The Province

Fragrance speaks to designer’s childhood

- JOHN CARUCCI

NEW YORK — Scents often bring on memories, and Jason Wu packed a personal one into his first fragrance, that of jasmine.

But finding just the right raw ingredient­s was a process. The designer said at the Fragrance Foundation Awards, where the packaging for his namesake eau de parfum was nominated, that a niche fragrance like his demands an intimate connection. He smelled a lot of different raw ingredient­s when he was creating it with senior perfumer Frank Voelkl at Fermenich.

“And there was one smell that was so captivatin­g to me and it turned out it was Jasmine . ... It just kind of brought me back to five-year-old me in Taiwan picking those flowers with my cousins,” Wu said.

With top notes of fig and pink pepper, a woodsy touch at the base and hints of iris, it was the jasmine sambac flower that stood out.

Wu created it last year and it launched recently in a bottle reminiscen­t of a boxy clutch he showed on the runway that fall.

The top of the thick glass base is in a circular gold design that looks like the handles of his handbags at that time.

The biggest challenge, he said, was creating something that will endure.

“When we design a fragrance ... it’s something that is forever,” Wu said. “You have to really commit and you have to really know how to encompass your brand in one little bottle.
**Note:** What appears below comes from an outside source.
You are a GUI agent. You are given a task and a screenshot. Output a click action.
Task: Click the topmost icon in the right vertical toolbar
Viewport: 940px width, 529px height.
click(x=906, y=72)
That means everything, from the cap, the bottle, the paper carton, down to the scent.”

The liquid inside is a nude pink, a common hue for the designer. The box is a darker shade. And the floral notes in the perfume refer to the many floral prints he almost always includes in runway collection­s.

“I think that scent can evoke memories like nothing else you know. Like a scent of something can bring you the richest memories back,” Wu said.